Depois de formada a nuvem de palavras, o professor poderá apresentá-la com a projeção no Datashow a fim de que os alunos visualizem as mudanças na nuvem em tempo real. Caso a escola não tenha este recurso, o professor pode apresentar a nuvem de palavras concluída, em forma impressa em folha A4, para cada aluno. No momento da socialização, além da exploração do tema proposto, o professor pode explorar todas as respostas, solicitando que os alunos leiam as palavras. Também podem ser agrupadas as palavras de acordo com as cores semelhantes, e, dependendo da série, realizar a construção de frases, produção de pequenos textos, separação de sílabas, organização das palavras de acordo com a ordem alfabética e classificação das palavras quanto ao seu início – se por vogal ou consoante. Ainda, o professor pode solicitar que cada aluno escolha quatro palavras (ou a quantidade que o professor julgar pertinente) para serem representadas em forma de desenho e também explorar o ciclo da vida dos seres vivos por meio de produções artísticas.
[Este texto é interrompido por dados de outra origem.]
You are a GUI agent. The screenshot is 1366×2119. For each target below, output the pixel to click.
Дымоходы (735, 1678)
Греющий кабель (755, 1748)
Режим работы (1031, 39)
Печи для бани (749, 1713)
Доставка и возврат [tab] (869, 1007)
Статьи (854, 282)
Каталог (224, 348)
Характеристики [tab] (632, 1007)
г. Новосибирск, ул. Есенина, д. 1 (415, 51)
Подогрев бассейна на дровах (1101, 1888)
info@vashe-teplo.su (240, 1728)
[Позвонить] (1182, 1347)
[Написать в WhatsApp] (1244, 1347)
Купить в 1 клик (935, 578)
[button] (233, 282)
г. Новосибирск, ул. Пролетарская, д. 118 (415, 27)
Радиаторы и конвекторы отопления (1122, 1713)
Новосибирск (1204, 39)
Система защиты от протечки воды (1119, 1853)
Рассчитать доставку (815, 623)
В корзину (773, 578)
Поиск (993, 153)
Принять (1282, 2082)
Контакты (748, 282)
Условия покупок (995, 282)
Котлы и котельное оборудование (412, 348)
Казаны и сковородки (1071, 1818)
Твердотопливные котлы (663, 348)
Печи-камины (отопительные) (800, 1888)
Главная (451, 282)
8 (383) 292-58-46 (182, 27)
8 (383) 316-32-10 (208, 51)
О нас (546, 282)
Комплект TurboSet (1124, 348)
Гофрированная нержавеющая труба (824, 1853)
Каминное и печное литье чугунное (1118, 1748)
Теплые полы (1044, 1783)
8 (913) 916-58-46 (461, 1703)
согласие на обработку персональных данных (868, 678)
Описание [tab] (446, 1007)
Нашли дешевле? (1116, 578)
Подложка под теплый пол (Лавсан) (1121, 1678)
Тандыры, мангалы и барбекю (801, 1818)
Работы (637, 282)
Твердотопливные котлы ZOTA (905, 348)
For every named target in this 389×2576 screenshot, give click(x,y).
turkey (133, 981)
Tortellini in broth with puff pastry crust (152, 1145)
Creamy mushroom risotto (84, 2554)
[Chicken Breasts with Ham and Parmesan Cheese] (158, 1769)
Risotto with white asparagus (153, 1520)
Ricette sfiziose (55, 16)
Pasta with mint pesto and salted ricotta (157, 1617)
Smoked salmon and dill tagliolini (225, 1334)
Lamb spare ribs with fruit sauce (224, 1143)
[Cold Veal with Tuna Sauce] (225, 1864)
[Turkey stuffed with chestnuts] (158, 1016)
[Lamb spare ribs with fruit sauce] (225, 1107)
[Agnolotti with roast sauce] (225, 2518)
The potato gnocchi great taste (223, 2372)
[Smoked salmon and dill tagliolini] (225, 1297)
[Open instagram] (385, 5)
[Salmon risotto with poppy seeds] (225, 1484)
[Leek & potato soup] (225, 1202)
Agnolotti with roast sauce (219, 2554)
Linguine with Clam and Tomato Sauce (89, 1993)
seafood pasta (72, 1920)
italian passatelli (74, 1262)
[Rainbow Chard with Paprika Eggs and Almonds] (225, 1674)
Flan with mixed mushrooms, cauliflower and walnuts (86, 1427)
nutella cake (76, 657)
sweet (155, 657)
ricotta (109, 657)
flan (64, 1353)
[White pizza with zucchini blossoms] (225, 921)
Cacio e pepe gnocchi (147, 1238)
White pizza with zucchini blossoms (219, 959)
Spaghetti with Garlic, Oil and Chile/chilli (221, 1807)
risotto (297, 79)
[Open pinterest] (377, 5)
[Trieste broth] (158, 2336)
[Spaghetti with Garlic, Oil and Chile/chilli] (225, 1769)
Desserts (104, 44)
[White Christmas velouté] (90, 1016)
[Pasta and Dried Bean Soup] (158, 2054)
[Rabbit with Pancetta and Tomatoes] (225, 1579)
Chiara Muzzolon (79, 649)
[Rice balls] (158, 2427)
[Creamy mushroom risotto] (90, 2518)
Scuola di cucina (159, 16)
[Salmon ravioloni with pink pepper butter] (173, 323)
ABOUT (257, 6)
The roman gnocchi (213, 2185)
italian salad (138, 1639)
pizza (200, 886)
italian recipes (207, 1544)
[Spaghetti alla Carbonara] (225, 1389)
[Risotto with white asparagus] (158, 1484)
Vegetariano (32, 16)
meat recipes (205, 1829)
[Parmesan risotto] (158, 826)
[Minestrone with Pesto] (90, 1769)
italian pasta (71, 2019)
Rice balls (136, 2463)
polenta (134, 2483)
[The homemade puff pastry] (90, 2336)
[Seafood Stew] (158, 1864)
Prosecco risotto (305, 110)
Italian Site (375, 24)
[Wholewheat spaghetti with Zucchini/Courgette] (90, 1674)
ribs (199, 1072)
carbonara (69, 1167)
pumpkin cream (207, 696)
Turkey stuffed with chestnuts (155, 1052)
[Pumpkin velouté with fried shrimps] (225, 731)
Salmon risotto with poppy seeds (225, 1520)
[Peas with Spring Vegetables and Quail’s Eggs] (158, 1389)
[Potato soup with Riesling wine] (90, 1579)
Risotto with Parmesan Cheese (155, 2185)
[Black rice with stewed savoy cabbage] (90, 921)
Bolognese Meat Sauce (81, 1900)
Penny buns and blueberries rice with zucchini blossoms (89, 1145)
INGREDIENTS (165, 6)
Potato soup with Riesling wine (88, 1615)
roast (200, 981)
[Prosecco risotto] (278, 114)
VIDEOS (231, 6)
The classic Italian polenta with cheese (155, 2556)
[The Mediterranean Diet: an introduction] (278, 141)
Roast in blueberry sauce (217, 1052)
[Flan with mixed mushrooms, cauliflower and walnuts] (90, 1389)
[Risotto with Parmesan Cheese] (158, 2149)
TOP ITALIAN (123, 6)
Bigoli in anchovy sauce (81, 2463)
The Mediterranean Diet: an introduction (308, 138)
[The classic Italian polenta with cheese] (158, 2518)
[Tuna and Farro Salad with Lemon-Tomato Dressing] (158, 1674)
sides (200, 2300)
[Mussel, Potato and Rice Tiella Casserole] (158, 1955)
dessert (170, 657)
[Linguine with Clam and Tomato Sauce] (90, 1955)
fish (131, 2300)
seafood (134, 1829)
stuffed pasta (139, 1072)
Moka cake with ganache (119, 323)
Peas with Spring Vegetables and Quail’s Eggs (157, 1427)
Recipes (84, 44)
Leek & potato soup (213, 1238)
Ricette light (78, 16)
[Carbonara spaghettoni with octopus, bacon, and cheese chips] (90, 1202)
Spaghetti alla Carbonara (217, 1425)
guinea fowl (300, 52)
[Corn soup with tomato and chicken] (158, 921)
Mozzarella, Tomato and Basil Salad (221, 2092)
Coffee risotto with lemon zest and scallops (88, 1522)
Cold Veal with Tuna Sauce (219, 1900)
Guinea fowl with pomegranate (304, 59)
Atividade 2: Jogo dos seres vivos

Acessando o site http://www.smartclass.com.br/seres_vivos_39.html é possível interagir com um aplicativo (Figura 4) que tem como objetivo desenvolver a classificação dos seres em “vivos” ou “não vivos”, por meio de tentativas lúdicas. Para executá-lo, é necessário clicar sobre o desenho que se encontra na parte inferior da tela, permanecer com o cursor pressionado e arrastar o desenho para a coluna na qual o aluno pensa que o desenho se classifique: seres vivos ou não vivos.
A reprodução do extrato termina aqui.